Pasos hacia tu resiliencia personal

Reinterpretación de la realidad

Cuando ha ocurrido un hecho que nos ha marcado de forma notable en nuestra vida, tenemos un diálogo interior posterior en el que nos decimos interpretaciones a nosotros mismos. De lo que no nos damos cuenta, en muchos casos, es de cómo un cambio en esta interpretación puede ayudarnos a abrir puertas. Por ejemplo, si una persona nos ha herido, en lugar de pensar que lo ha hecho a propósito, podemos ampliar el foco con mensajes de este tipo: “Ha actuado lo mejor que ha podido”, “Puede que esté pasando un mal momento y ha descargado conmigo su ira”, “Quizás no lo hizo con mala intención”.

Inventario de recursos

Realiza un inventario de los recursos que pueden ayudarte a vivir mejor: buena música, relajantes paseos, recetas saludables, baños de relax, excursiones al campo, contacto con la familia, una siesta, ejercicio de relajación, clases de yoga, planes culturales, escribir un diario… Estos son algunos ingredientes que pueden hacer crecer tu resiliencia.

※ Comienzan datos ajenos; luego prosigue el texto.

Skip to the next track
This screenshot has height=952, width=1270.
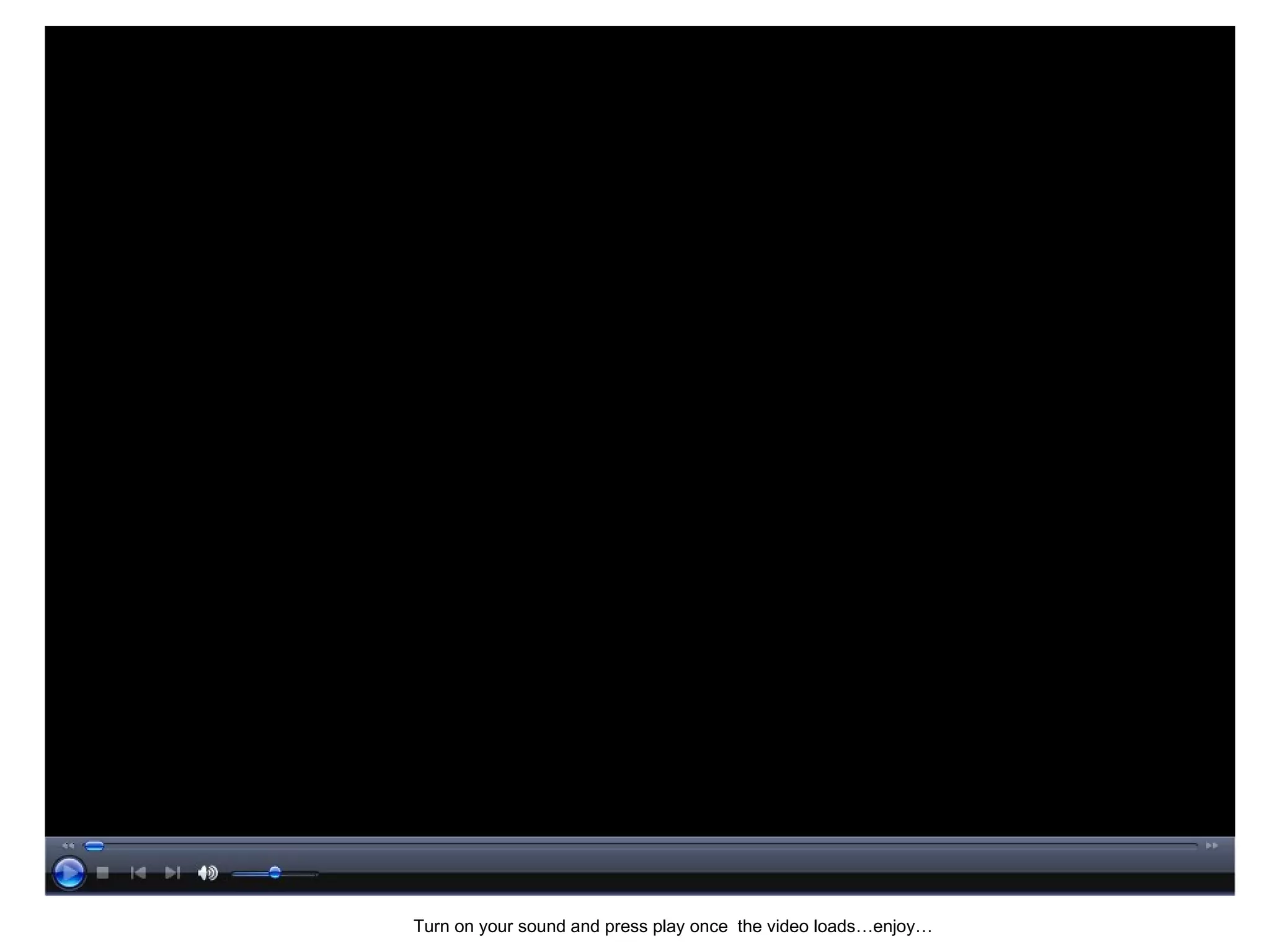pyautogui.click(x=172, y=873)
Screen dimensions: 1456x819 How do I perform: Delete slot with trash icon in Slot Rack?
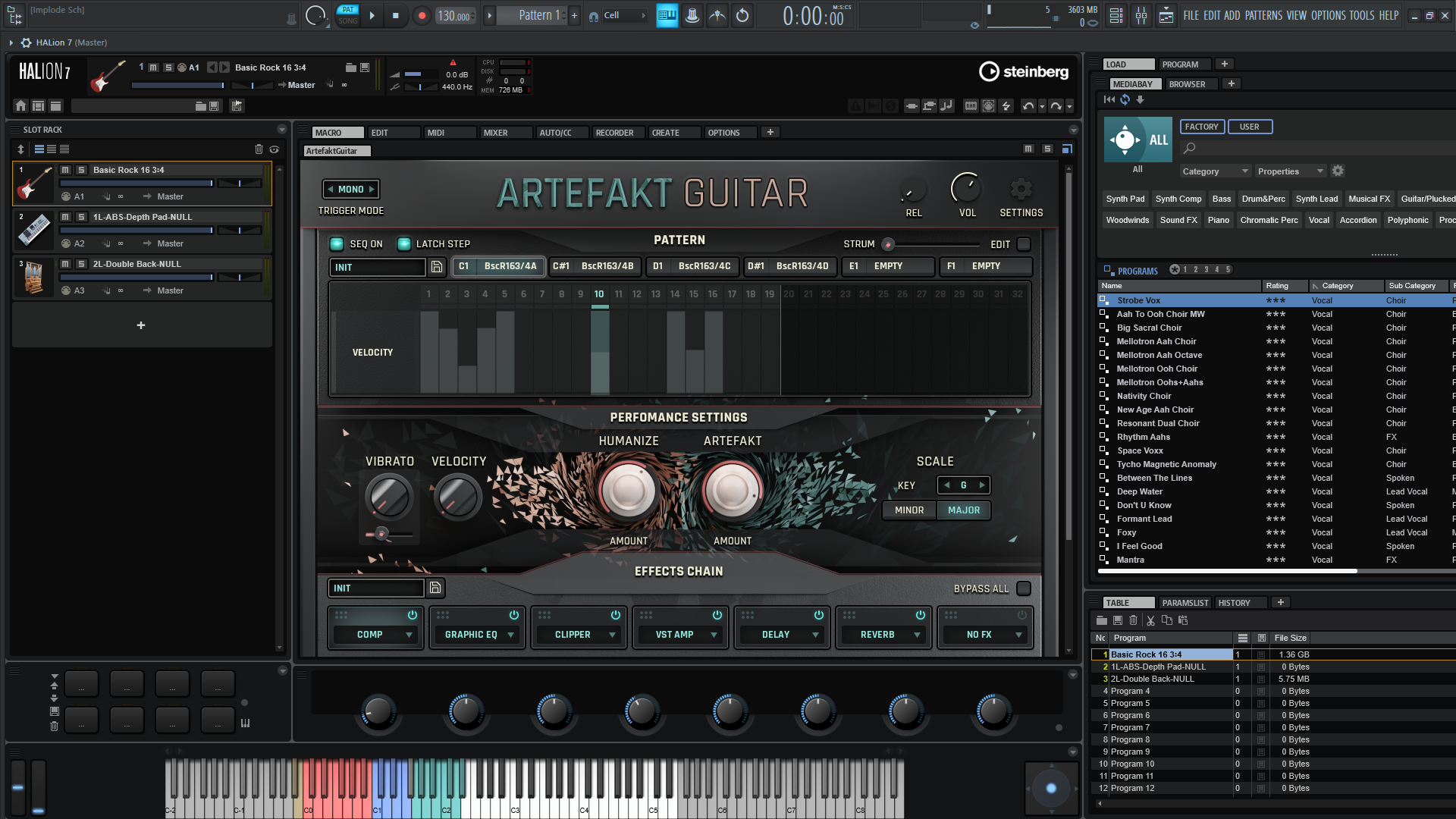pos(258,149)
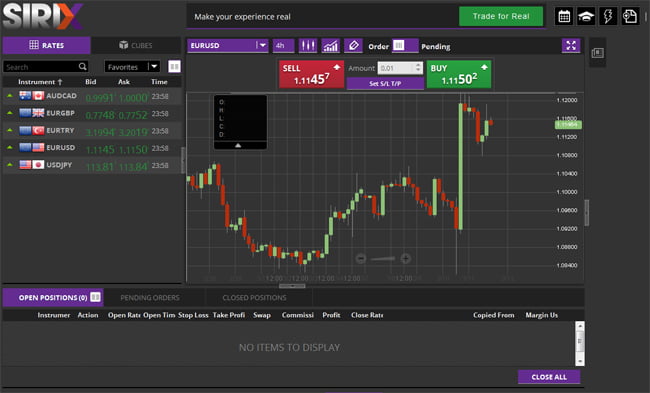Open the chart indicators icon
The width and height of the screenshot is (650, 393).
coord(330,46)
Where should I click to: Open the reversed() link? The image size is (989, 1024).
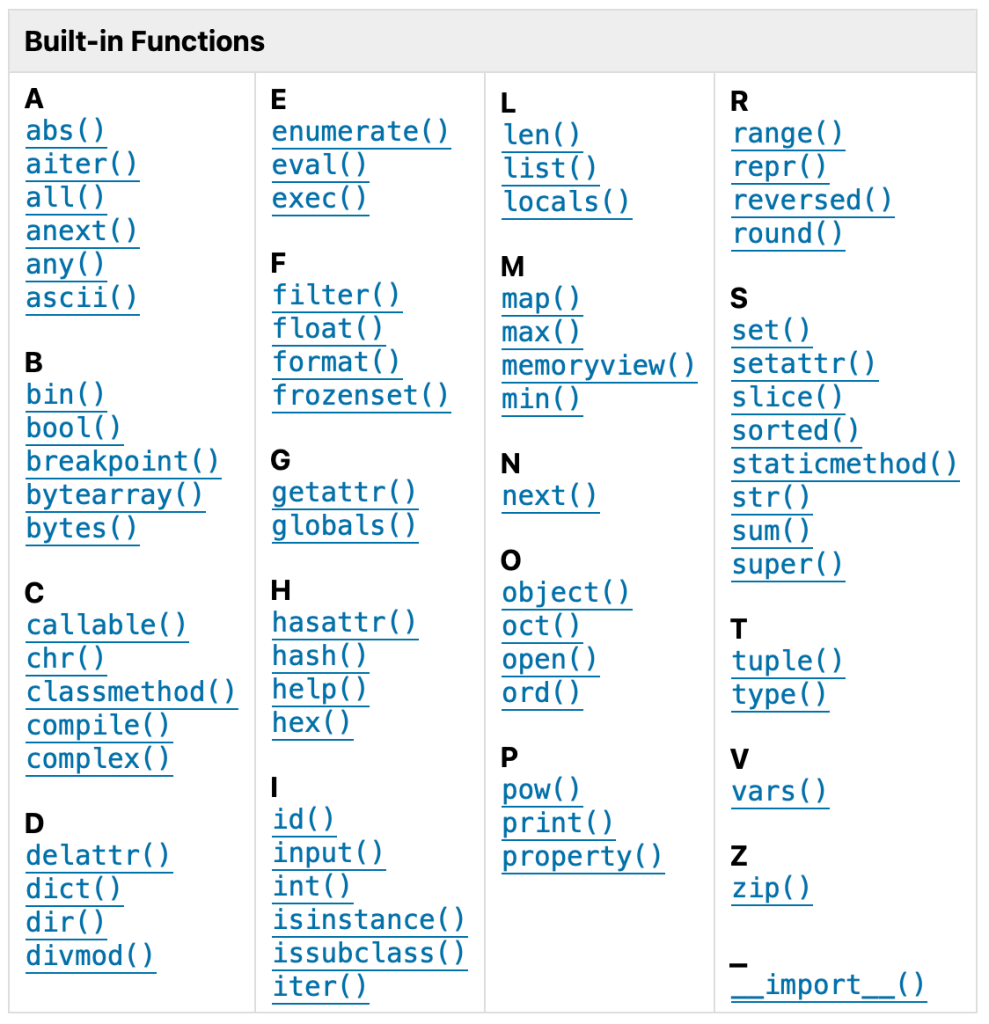[x=812, y=200]
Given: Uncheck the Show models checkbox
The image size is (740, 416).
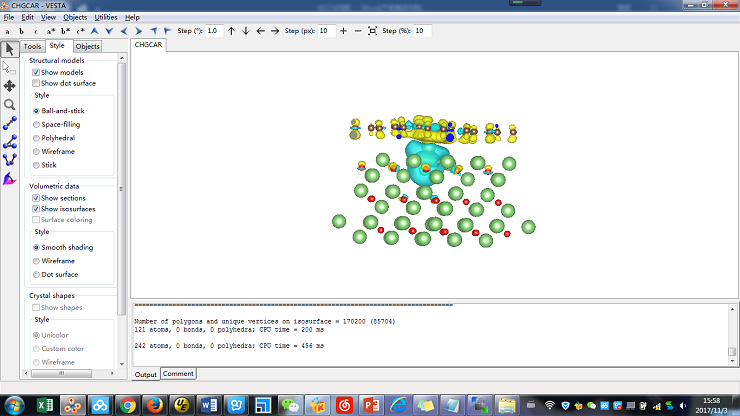Looking at the screenshot, I should (x=37, y=73).

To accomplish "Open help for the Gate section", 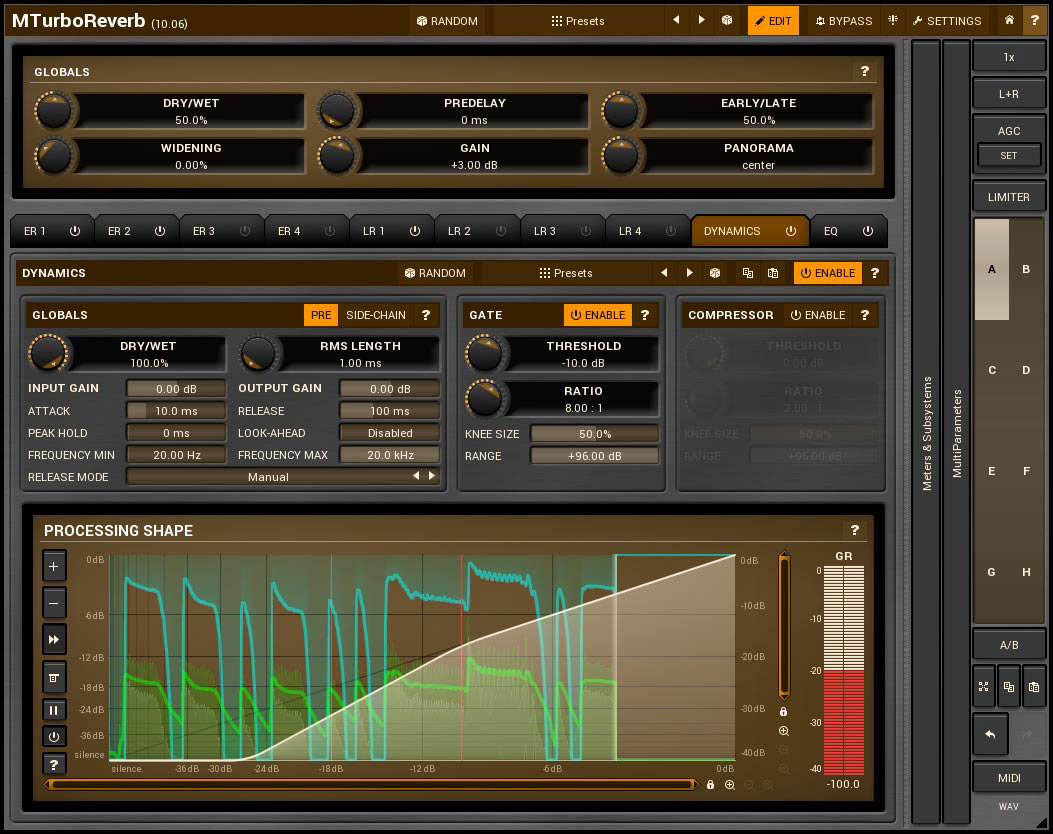I will pyautogui.click(x=645, y=315).
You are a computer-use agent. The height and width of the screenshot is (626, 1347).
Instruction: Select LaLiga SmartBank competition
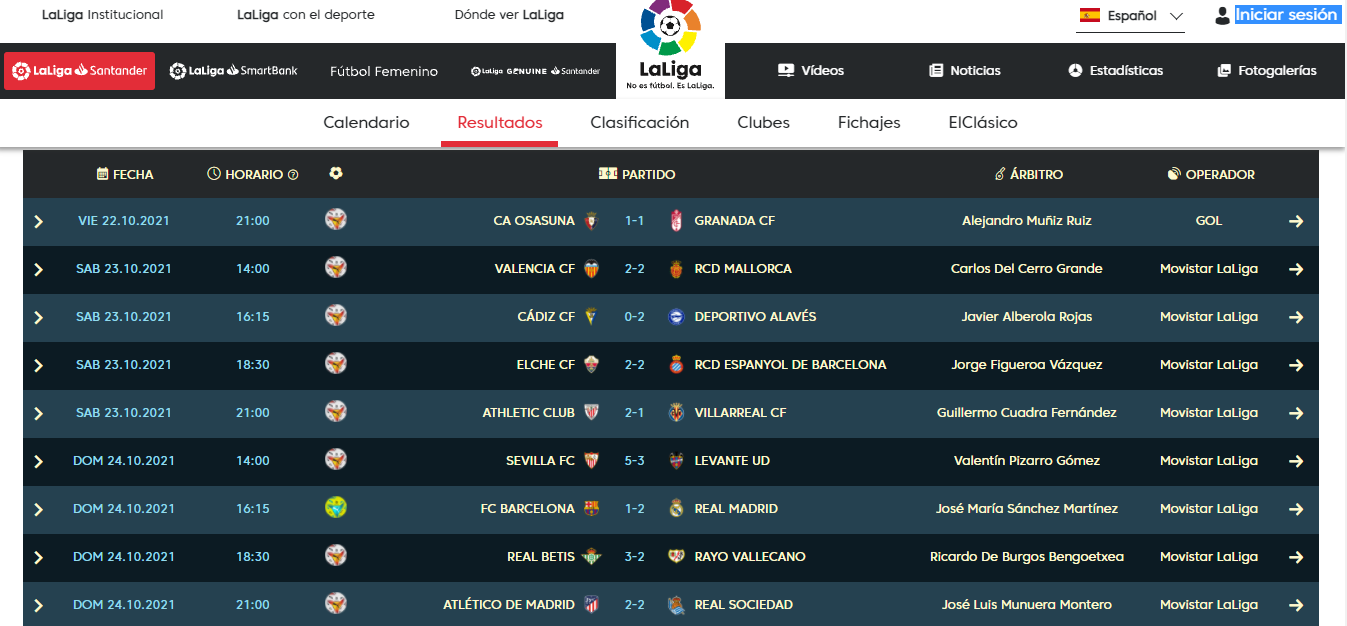pos(234,71)
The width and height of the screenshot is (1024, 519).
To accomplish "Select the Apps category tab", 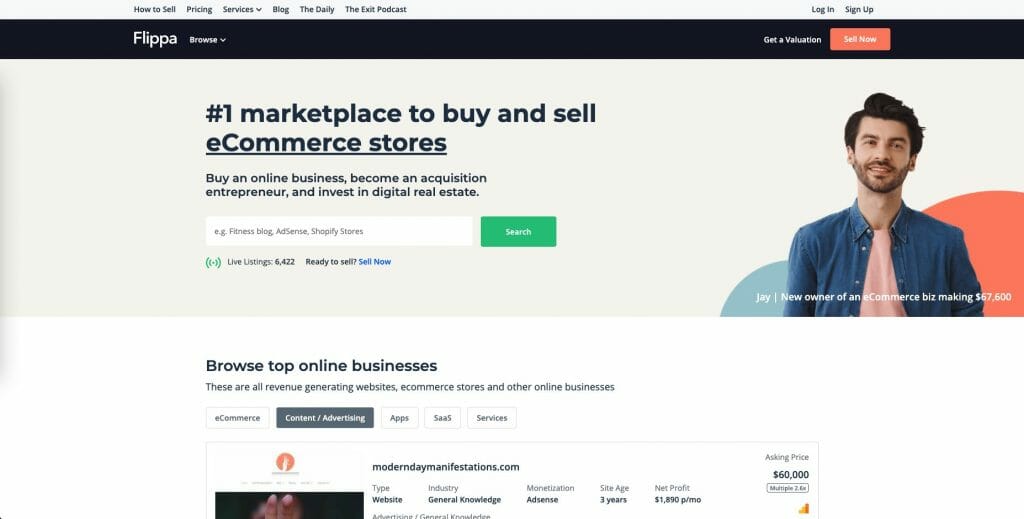I will tap(399, 418).
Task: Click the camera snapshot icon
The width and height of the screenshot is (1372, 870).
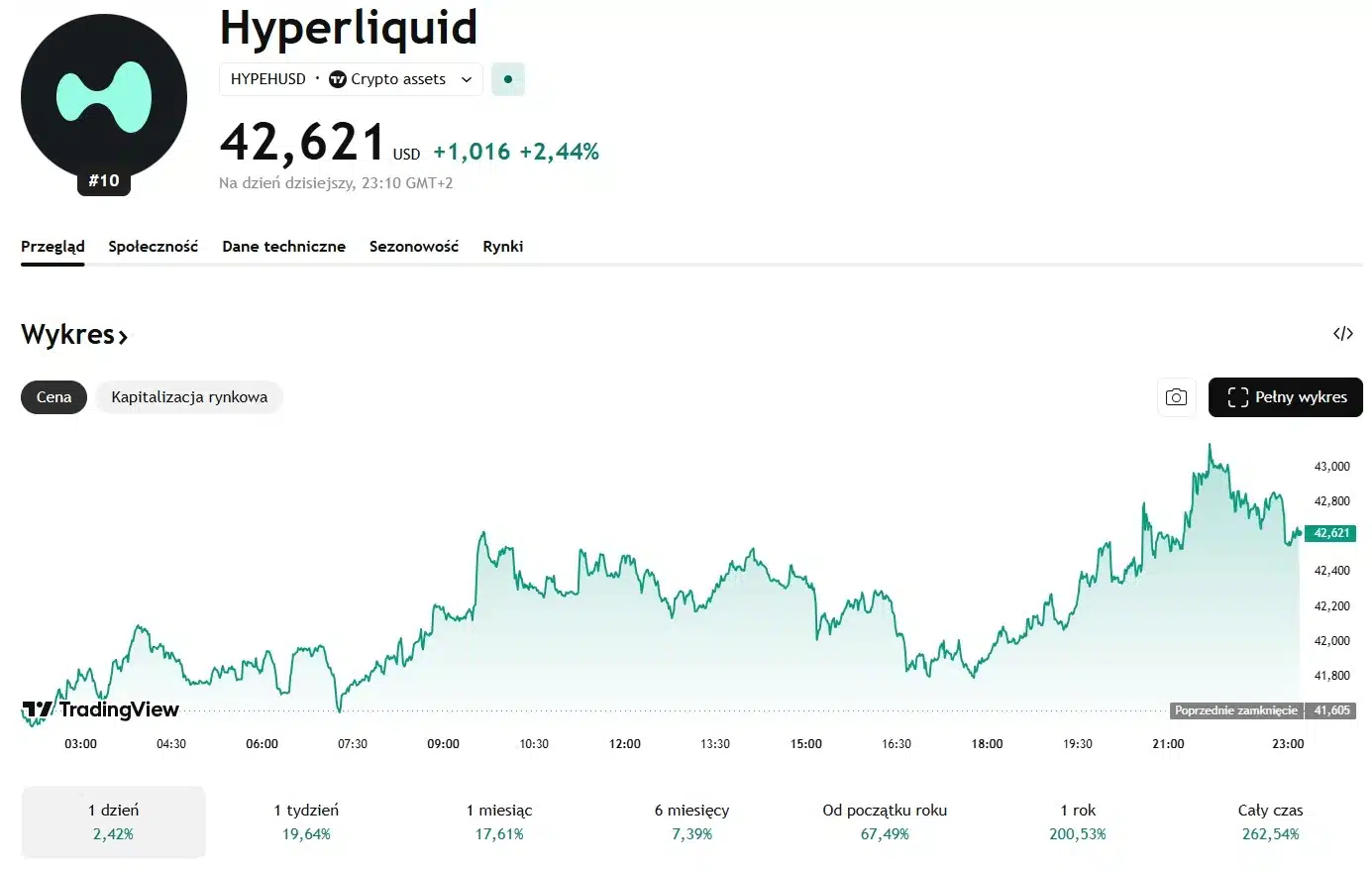Action: [x=1176, y=397]
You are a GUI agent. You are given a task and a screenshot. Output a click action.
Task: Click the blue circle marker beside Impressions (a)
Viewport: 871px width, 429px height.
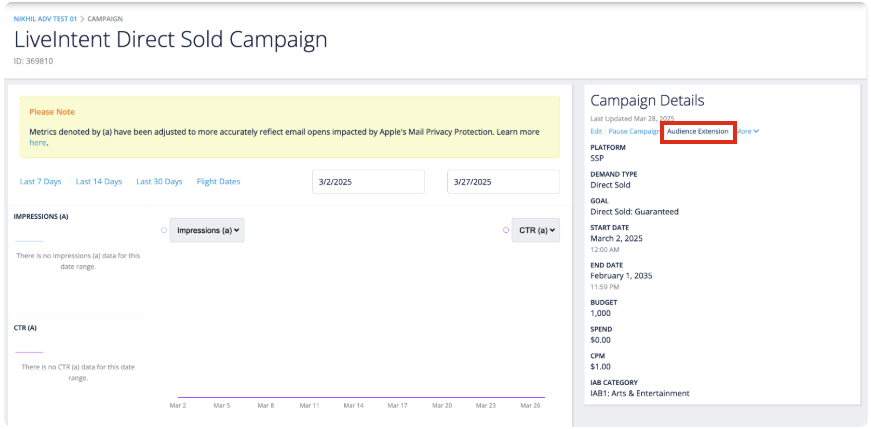pyautogui.click(x=163, y=230)
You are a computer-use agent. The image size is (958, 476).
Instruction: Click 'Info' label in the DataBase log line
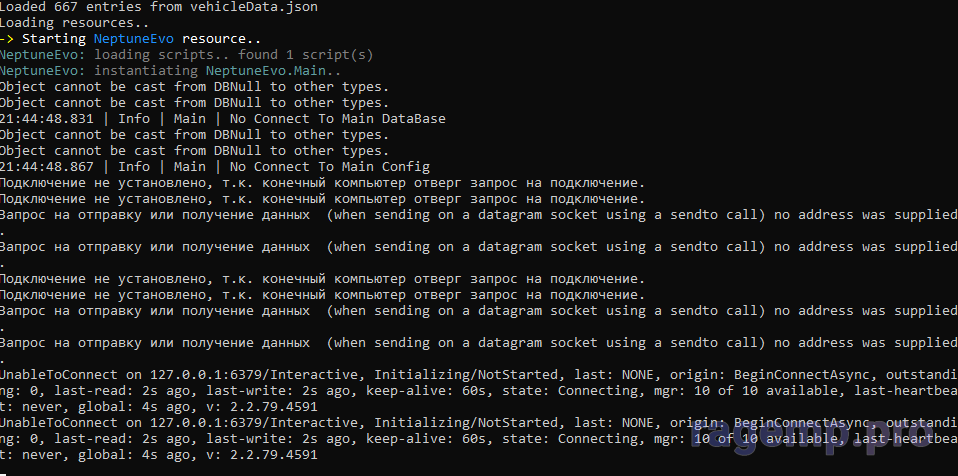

Pero te animo a crear tu propia lista de tesoros personales y guarda esta lista en un lugar visible de tu casa para que puedas releerla cuando lo necesites.

Pasos hacia tu resiliencia personal

Escucha tus sensaciones y tus emociones

El cuerpo nos conecta con el poder de las sensaciones pero también, con esas emociones del alma que son la respuesta ante hechos externos. Cuanto más atento estés a estas señales, más sabiduría tendrás desde el punto de vista vital para aumentar tu resiliencia. Asistir a un taller de mindfulness como medida de atención plena puede ser una buena práctica de aprendizaje. O también, asistir a un taller de risoterapia puede ayudarte a profundizar en la verdad de tu alma y de tu cuerpo desde el punto de vista del humor.

Ya eres perfecto tal y como eres. Y en tu propia esencia perfecta está intrínseca la capacidad de superación y de evolución. Para potenciar tu resiliencia no solo tienes que centrarte en cómo te sientes a día de hoy sino en cómo te quieres llegar a sentir respecto de un trauma, una herida emocional o cualquier dolor. Desde el punto de vista potencial, lo ideal es que llegues a gestionar ese malestar en lugar de que te controle a ti con estrés y ansiedad.